BEGIN

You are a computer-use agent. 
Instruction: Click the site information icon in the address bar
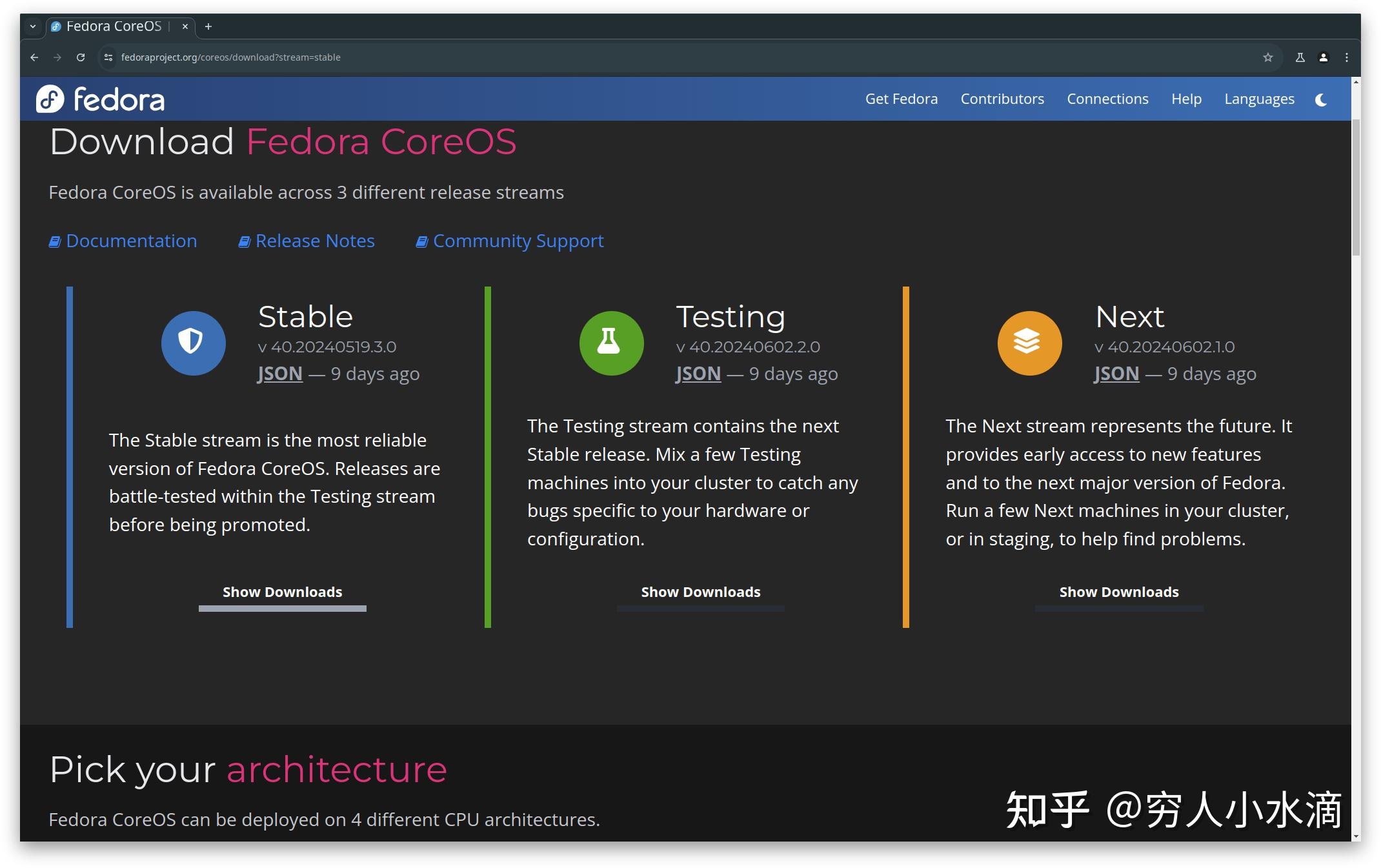point(107,57)
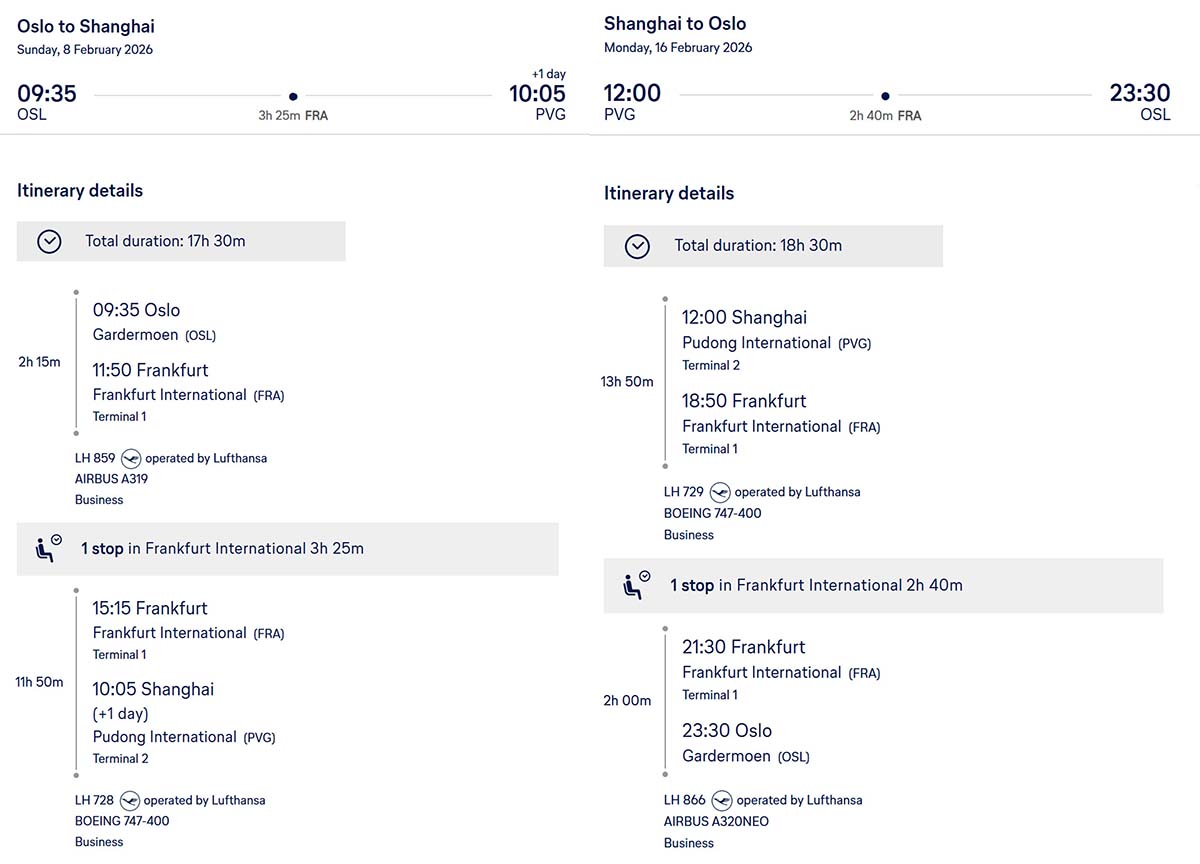Click the stop dot above 3h 25m FRA
1200x864 pixels.
293,96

END

### What to work on
Quote, without alteration, the lines running from the line containing "Instruction: Click the" to the last line of the entries, and include no pictures.

### Task output
Instruction: Click the site information icon in the address bar
point(107,57)
Click the stop dot above 3h 25m FRA
1200x864 pixels.
293,96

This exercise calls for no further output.